INSTRUCTIONS TO FOLLOW
From the entries below, extract every line that includes the word "agent".

[Start of Attachment]

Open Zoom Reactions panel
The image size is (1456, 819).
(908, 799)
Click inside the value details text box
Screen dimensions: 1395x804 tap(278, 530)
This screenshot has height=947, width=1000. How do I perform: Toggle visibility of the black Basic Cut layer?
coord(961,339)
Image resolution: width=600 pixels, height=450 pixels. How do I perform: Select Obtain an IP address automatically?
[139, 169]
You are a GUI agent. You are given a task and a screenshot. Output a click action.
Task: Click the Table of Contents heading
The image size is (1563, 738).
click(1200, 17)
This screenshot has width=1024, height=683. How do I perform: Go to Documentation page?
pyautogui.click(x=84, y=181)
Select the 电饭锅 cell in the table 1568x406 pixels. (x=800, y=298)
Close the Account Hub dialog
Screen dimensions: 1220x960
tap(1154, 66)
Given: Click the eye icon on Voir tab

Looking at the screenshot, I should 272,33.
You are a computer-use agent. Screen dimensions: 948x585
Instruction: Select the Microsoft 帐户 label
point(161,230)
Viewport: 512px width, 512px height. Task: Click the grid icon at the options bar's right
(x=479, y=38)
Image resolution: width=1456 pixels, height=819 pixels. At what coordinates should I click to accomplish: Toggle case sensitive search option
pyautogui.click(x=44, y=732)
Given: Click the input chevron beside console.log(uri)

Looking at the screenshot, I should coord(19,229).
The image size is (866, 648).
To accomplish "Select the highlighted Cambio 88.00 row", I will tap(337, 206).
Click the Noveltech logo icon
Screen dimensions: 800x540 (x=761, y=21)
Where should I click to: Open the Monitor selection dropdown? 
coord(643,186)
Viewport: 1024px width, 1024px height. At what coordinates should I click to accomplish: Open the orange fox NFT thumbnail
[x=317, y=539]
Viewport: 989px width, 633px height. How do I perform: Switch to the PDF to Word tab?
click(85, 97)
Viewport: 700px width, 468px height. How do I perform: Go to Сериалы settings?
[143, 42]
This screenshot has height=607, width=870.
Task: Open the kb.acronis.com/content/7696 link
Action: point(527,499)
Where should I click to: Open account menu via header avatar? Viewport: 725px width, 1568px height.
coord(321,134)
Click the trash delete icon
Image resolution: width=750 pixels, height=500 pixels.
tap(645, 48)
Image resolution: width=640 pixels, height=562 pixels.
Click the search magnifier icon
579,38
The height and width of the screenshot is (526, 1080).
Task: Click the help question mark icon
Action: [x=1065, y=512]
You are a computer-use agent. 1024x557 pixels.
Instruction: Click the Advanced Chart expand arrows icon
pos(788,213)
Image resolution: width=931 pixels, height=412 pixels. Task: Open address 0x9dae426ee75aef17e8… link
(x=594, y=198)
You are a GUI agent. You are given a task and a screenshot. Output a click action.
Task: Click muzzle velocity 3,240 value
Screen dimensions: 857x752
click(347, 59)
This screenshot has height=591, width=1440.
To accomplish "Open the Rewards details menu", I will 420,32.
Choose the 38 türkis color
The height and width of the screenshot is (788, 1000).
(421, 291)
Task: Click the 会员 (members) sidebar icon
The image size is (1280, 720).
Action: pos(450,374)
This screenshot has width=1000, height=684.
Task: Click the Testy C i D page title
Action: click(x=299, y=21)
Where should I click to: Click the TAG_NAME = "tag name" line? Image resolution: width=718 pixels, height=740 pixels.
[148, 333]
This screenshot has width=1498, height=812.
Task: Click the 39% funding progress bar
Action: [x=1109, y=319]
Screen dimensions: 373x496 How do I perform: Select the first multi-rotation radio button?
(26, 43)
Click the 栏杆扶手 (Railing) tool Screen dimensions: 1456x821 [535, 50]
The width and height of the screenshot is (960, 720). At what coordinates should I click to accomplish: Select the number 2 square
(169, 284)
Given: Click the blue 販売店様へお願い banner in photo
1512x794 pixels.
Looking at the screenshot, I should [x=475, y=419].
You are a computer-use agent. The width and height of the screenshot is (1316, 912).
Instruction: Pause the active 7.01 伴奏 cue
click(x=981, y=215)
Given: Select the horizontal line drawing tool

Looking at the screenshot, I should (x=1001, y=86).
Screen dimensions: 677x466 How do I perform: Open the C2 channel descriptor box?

[End of Attachment]

ANSWER AREA
You are a GUI agent. You are given a task and a screenshot. Output a click action.
You are a computer-use agent. Screen dimensions: 948x585
You are a computer-use agent. 1024x557 pixels.
You are a GUI agent. You are given a task and a screenshot. Output a click action.
You are a computer-use agent. The width and height of the screenshot is (1316, 912).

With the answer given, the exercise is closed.